═════ Document ═════

I hadn't really considered these gaps before, but now I went back to the RESCRIPt tutorial to try and figure out where I might have gone wrong.
I've gone through all the steps about 3 times now.
The steps which I figured were most important, and hence I've played around with are:
'qiime rescript parse-silva-taxonomy
--i-taxonomy-tree taxtree-silva-138.1-nr99.qza
--i-taxonomy-map taxmap-silva-138.1-ssu-nr99.qza
--i-taxonomy-ranks taxranks-silva-138.1-ssu-nr99.qza
--o-taxonomy silva-138.1-ssu-nr99-tax.qza'
And here I've added --p-rank-propagation TRUE (although I'm aware this is the default setting), and also I've tried this both with and without specifying ranks with the '--p-ranks' command.

The other command which I've tried various combinations of is dereplicate, where initially I selected '--p-mode "super"' and have since tried '"uniq"' just in case this was messing with forward filling.

Ultimately, each time I make a visualization of the final taxonomy.qza I get the same blank ranks, with no forward filling.

I'm wondering if I am misunderstanding something here, or missing an important step, or I dunno - I am a bit of a novice at everything.

Anyway, there are a lot of commands I've run, so have only selected those I thought most relevant for now, but obviously will post more if needed.
Am running qiime2-2023.2 on a conda environment and just want to say that both the quality of the tools you folk have created, and the level of support here has been amazing. Thanks for everything.

Richard

Nicholas_Bokulich · May 25, 2023, 2:41pm

Hi @owlpen ,
Thanks for the kind words and for using RESCRIPt and QIIME 2!

═════ Records for this task ═════

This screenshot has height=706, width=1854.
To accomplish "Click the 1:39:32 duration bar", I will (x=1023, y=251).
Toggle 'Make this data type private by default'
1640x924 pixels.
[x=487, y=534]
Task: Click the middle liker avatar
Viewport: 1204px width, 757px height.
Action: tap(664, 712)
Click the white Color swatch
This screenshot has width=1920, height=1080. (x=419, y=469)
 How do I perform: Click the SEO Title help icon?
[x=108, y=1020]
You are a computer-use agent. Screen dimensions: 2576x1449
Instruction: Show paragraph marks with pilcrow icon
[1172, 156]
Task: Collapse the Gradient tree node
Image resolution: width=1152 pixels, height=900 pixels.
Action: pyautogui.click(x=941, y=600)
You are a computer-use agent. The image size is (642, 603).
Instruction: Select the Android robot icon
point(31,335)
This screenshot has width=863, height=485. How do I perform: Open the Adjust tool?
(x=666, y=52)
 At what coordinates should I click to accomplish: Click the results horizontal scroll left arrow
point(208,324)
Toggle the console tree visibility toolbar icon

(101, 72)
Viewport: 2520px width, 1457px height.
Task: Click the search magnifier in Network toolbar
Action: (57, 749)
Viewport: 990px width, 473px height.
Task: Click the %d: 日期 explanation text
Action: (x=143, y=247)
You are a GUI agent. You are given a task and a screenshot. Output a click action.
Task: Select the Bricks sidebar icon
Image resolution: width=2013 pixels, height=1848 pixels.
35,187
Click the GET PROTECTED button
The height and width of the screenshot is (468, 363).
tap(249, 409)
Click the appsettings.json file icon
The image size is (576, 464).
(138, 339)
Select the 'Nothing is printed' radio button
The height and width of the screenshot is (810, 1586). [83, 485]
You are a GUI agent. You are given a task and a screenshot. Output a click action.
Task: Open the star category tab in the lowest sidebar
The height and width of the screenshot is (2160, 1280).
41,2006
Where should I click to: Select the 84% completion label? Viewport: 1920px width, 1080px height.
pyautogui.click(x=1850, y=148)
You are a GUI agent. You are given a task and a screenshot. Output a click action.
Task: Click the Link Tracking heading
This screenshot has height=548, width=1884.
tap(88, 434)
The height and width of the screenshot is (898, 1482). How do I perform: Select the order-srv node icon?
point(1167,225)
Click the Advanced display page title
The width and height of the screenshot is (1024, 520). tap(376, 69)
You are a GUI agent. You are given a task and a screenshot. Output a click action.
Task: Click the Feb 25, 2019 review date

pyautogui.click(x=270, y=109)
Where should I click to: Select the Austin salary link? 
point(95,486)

═════

Set of tasks:
1 > Reproduce the RESCRIPt forum thread verbatim.
2 > Arrange the lines of the listing as a Markdown table with the columns Row and Entry, starting at the line that contains "Click the GET PROTECTED button" and ending at the line that contains "The width and". Omit blank lines and include no other lines.

Task-by-task results:
1 >
I hadn't really considered these gaps before, but now I went back to the RESCRIPt tutorial to try and figure out where I might have gone wrong.
I've gone through all the steps about 3 times now.
The steps which I figured were most important, and hence I've played around with are:
'qiime rescript parse-silva-taxonomy
--i-taxonomy-tree taxtree-silva-138.1-nr99.qza
--i-taxonomy-map taxmap-silva-138.1-ssu-nr99.qza
--i-taxonomy-ranks taxranks-silva-138.1-ssu-nr99.qza
--o-taxonomy silva-138.1-ssu-nr99-tax.qza'
And here I've added --p-rank-propagation TRUE (although I'm aware this is the default setting), and also I've tried this both with and without specifying ranks with the '--p-ranks' command.

The other command which I've tried various combinations of is dereplicate, where initially I selected '--p-mode "super"' and have since tried '"uniq"' just in case this was messing with forward filling.

Ultimately, each time I make a visualization of the final taxonomy.qza I get the same blank ranks, with no forward filling.

I'm wondering if I am misunderstanding something here, or missing an important step, or I dunno - I am a bit of a novice at everything.

Anyway, there are a lot of commands I've run, so have only selected those I thought most relevant for now, but obviously will post more if needed.
Am running qiime2-2023.2 on a conda environment and just want to say that both the quality of the tools you folk have created, and the level of support here has been amazing. Thanks for everything.

Richard

Nicholas_Bokulich · May 25, 2023, 2:41pm

Hi @owlpen ,
Thanks for the kind words and for using RESCRIPt and QIIME 2!

2 >
| Row | Entry |
|---|---|
| 1 | Click the GET PROTECTED button |
| 2 | The height and width of the screenshot is (468, 363). |
| 3 | tap(249, 409) |
| 4 | Click the appsettings.json file icon |
| 5 | The image size is (576, 464). |
| 6 | (138, 339) |
| 7 | Select the 'Nothing is printed' radio button |
| 8 | The height and width of the screenshot is (810, 1586). [83, 485] |
| 9 | You are a GUI agent. You are given a task and a screenshot. Output a click action. |
| 10 | Task: Open the star category tab in the lowest sidebar |
| 11 | The height and width of the screenshot is (2160, 1280). |
| 12 | 41,2006 |
| 13 | Where should I click to: Select the 84% completion label? Viewport: 1920px width, 1080px height. |
| 14 | pyautogui.click(x=1850, y=148) |
| 15 | You are a GUI agent. You are given a task and a screenshot. Output a click action. |
| 16 | Task: Click the Link Tracking heading |
| 17 | This screenshot has height=548, width=1884. |
| 18 | tap(88, 434) |
| 19 | The height and width of the screenshot is (898, 1482). How do I perform: Select the order-srv node icon? |
| 20 | point(1167,225) |
| 21 | Click the Advanced display page title |
| 22 | The width and height of the screenshot is (1024, 520). tap(376, 69) |